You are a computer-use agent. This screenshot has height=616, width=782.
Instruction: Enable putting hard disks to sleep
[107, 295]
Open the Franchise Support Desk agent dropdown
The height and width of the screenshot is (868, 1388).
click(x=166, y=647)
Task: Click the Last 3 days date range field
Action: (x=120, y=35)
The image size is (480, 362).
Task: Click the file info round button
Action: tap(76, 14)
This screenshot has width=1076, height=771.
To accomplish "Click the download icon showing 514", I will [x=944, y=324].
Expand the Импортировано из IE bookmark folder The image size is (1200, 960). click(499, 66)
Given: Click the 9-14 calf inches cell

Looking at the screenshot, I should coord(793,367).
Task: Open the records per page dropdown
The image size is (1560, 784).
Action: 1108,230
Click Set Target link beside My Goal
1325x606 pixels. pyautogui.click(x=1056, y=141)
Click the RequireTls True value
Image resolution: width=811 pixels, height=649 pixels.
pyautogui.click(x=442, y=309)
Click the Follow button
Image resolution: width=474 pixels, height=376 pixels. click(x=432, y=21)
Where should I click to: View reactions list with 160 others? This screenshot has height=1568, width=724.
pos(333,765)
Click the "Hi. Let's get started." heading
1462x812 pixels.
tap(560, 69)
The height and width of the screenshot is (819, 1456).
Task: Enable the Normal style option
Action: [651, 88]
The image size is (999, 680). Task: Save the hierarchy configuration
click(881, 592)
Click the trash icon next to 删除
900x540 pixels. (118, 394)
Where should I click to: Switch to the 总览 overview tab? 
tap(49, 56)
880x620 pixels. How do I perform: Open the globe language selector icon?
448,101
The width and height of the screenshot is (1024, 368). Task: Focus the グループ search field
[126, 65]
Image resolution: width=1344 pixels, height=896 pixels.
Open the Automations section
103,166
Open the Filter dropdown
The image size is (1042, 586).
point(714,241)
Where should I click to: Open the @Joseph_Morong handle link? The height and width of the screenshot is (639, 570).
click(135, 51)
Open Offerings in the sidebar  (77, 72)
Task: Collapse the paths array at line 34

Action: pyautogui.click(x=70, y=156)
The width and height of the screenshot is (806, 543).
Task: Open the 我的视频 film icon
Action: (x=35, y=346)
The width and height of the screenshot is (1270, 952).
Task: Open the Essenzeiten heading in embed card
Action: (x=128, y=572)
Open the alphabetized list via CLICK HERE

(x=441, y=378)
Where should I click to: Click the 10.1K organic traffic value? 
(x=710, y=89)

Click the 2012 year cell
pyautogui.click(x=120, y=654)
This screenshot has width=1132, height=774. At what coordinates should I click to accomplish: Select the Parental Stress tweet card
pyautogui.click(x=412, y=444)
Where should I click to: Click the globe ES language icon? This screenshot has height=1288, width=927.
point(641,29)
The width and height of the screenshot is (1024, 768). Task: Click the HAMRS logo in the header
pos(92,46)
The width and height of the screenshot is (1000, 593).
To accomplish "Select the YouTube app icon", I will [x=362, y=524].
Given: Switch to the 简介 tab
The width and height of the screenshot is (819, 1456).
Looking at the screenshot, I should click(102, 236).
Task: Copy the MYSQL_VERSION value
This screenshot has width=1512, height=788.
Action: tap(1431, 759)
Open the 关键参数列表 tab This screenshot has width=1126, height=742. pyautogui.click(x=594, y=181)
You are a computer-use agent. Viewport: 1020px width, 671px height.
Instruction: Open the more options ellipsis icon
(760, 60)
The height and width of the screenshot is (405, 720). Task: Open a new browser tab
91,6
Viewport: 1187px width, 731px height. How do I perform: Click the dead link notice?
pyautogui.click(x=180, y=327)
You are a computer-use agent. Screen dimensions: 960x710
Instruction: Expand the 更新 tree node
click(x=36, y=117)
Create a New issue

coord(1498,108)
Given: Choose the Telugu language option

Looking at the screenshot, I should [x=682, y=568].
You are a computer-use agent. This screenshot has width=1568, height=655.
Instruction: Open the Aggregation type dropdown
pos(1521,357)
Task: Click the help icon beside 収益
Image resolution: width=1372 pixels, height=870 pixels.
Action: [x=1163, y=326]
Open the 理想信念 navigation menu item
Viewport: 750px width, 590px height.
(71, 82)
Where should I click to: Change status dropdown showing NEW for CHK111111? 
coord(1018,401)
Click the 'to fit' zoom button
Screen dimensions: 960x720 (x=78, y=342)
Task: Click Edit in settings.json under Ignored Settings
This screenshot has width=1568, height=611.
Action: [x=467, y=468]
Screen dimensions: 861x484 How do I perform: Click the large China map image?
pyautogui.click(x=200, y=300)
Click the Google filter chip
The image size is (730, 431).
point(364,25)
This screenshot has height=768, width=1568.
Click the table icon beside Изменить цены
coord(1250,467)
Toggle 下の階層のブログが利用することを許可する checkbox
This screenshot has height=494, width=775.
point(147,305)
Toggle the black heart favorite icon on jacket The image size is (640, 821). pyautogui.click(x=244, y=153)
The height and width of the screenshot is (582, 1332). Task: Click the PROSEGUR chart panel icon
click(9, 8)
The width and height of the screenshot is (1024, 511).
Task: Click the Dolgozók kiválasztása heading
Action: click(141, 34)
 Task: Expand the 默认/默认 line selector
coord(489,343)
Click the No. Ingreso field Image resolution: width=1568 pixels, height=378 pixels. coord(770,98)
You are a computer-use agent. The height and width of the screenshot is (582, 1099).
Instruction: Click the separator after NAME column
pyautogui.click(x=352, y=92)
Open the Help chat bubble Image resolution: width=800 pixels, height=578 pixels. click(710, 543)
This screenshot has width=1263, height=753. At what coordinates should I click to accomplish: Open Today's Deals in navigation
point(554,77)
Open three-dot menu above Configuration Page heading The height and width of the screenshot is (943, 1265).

◆ ◆ ◆

● What this task involves: The reply is to be one number, the count of lines in the records above that contain "will".

● Answer box: 2